▶ _WHAT YOU ARE ASKED TO DO_:
Look below for the line with "Task: Click the arrow beside ポイント情報"; begin the copy there and stop after the line with "Task: Select the 04-26 15 time tick label", keeping the text exact and the pictures out.

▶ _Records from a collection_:

=-=-=

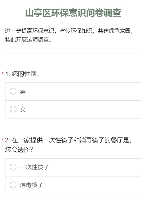This screenshot has width=144, height=202.
Task: Click the 男 option label text
Action: [23, 92]
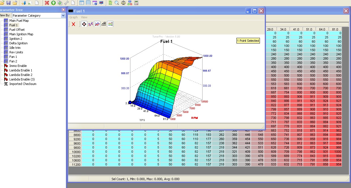
Task: Open the View menu in Fuel 1 window
Action: 84,17
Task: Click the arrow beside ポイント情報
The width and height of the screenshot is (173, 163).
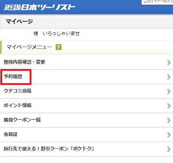Action: pyautogui.click(x=169, y=106)
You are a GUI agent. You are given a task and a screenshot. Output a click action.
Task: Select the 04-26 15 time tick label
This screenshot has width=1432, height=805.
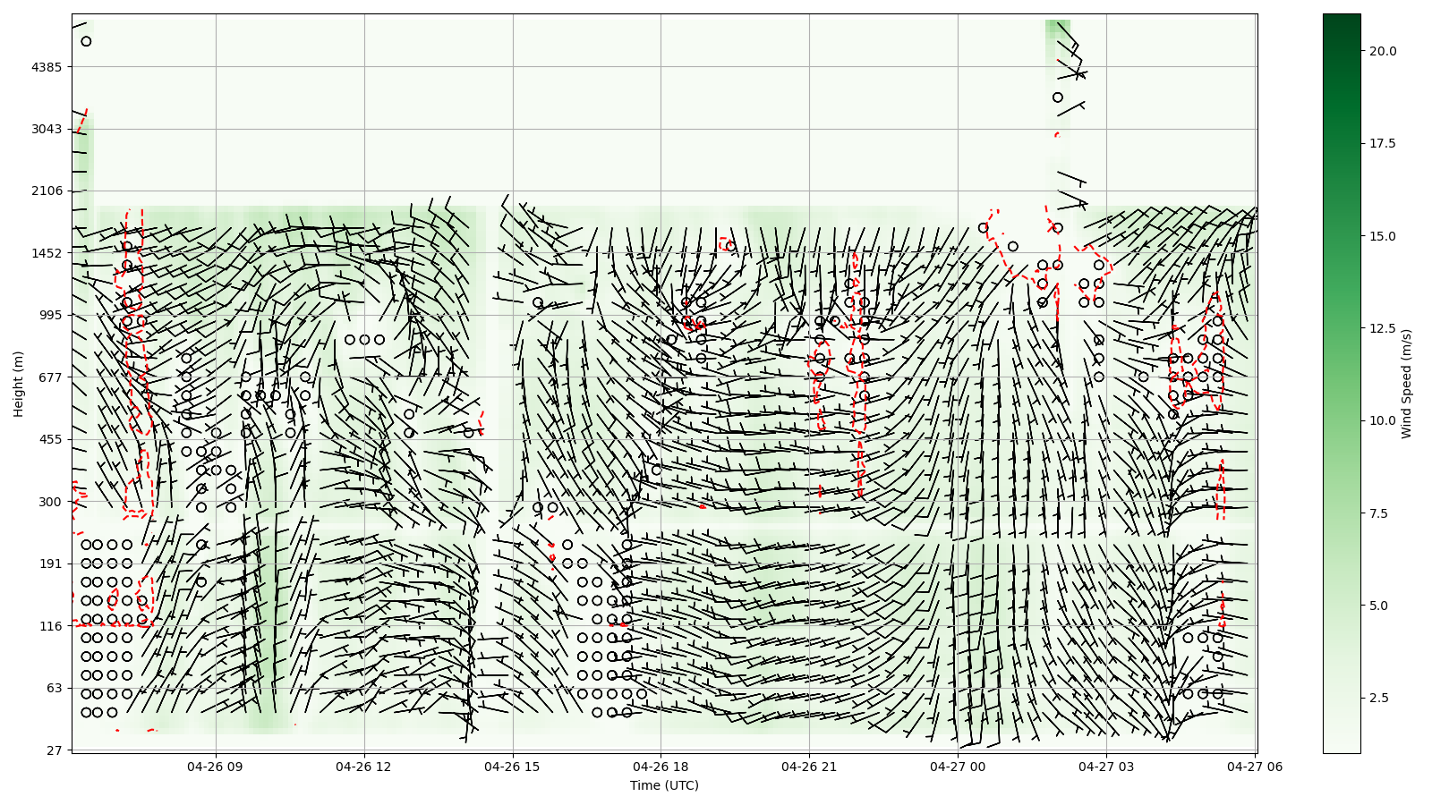point(513,767)
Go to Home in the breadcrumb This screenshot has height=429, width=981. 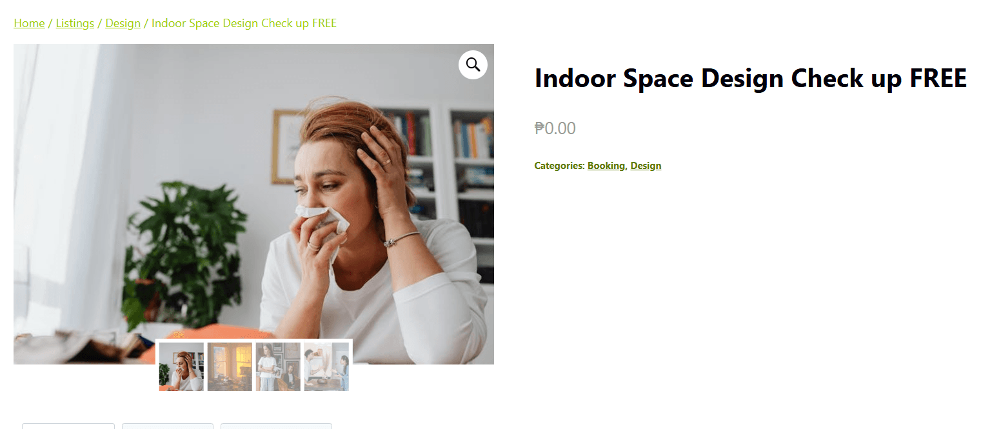[29, 23]
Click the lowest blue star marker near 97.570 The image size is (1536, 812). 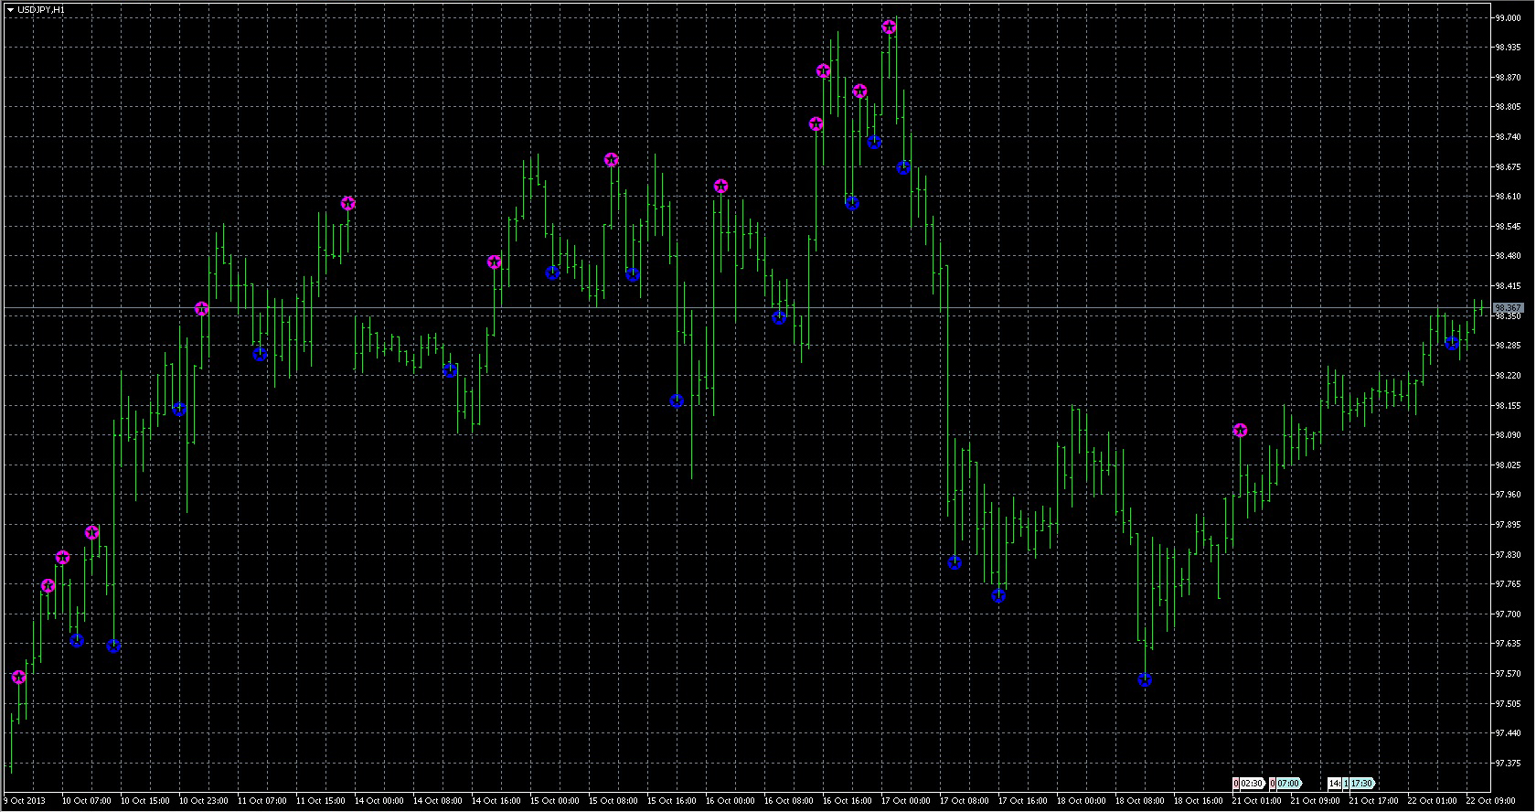(1145, 680)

=-=-=

▶ _RESPONSE AREA_:
Task: Click the arrow beside ポイント情報
The width and height of the screenshot is (173, 163).
Action: pyautogui.click(x=169, y=106)
You are a GUI agent. You are given a task and a screenshot. Output a click action.
Task: Select the 04-26 15 time tick label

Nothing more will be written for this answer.